【2月22日は猫の日!】孤独な「かい猫」と優しい少女との交流で描かれる驚きと感動。Twitter発のショートホラー短編集『かい猫ミーに出会ったら』
更新日:2022/2/22
数年前から続く猫ブーム。その勢いは今も衰えることなくさまざまな猫コンテンツが生まれており、猫を題材にしたコミックも数多く販売されている。
そんななか、一風変わった猫作品に触れたいと思っている人もいるのではないだろうか。『かい猫ミーに出会ったら』(誰でもない/KADOKAWA)は、そう感じている人にぜひとも推したい、衝撃が詰まった猫漫画だ。
本作は、Twitter発のショートホラー短編集。作者が描く物語には予想できない衝撃と感動がいたるところにちりばめられており、ページをめくる手が止まらなくなる。また、短いストーリーの中に詰め込まれた伏線も見事。気づいた時には、この不思議な世界観にすっかり魅了されているのだ。ちなみに怖い描写があるので、苦手な人は注意してほしい。
周囲から忌み嫌われる「かい猫ミー」と出会ったら…?
本作の中でも猫マニアの心を突くのが、表題作の『かい猫ミーに出会ったら』。
ある日の朝、4年1組は大騒ぎ。なぜなら、クラスメイトの吉岡さよが公園で奇妙な生き物を飼っているとの噂が流れたからだ。

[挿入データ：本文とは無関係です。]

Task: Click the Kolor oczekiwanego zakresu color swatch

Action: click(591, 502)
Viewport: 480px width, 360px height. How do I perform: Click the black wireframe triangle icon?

さよが交流を図っていたのは、猫らしきシルエットをした「ミー」。ミーはいわゆる、普通の猫のような顔をしていないため、周囲の人たちは「バケモノ」「気持ち悪い」という言葉を投げつけ、避けていた。
やがて、人目を避けて生きるようになったミーは思う。ただ存在するだけで、怖がられ、忌み嫌われる自分は、この世に生まれてきてよかったのだろうか――と。
そんな時に出会ったのが、さよだった。さよは、ケガをしていたミーを手厚く看病。おいしいご飯も与えてくれた。
これまで罵声を浴びせられることが当たり前だったミーは、名前を呼び、頭を撫でてくれるさよの優しさに涙。彼女の温かい想いは、ずっと蔑まれ、自分を責め続けてきたミーの心に染み入った。
それからというもの、ふたりは交流を図るように。ミーは公園に留まるようになり、さよはミーのケガが治るまで、雨の日も風の日も毎日、看病を続けた。
だが、ある日、教頭先生にミーといるところを目撃されてしまう。さよは必死に、ミーは自分から誰かを傷つけることなど絶対にしない優しい子であると訴えたが、教頭先生は信じてくれず……。それどころか、口答えされたと不快になった教頭先生はミーを捕まえ、保健所に連れて行こうとした。
私がミーちゃんを守らなきゃ。そう強く思ったさよは、なりふり構わず教頭先生に立ち向かい、ピンチに! すると、その姿を見たミーに、ある変化が起きて……?
本作の良さは禍々しさの中に、胸を締め付ける感涙ポイントが詰め込まれているところにある。
強いコンプレックスを抱え、生まれてきたことを後悔するミーの姿に自分自身が抱いてきた孤独感を重ね合わせたり、後半で明らかになるさよの衝撃的な過去に心打たれたりする人はきっと多いはずだ。この物語は、誰かを愛することの意味や今ここに生きていることの重みを訴えかける作品でもあるように思えた。
読者にとって、かい猫ミーは“怪猫”ではなく、これまでの自分を見つめ直すきっかけを授けてくれる“改猫”となるかもしれない。
なお、本作にはTwitterで人気を博した、超短編の4ページコミックも収録。これだけの短さで、こんなにも感情が動くなんて……という驚きを味わってみてほしい。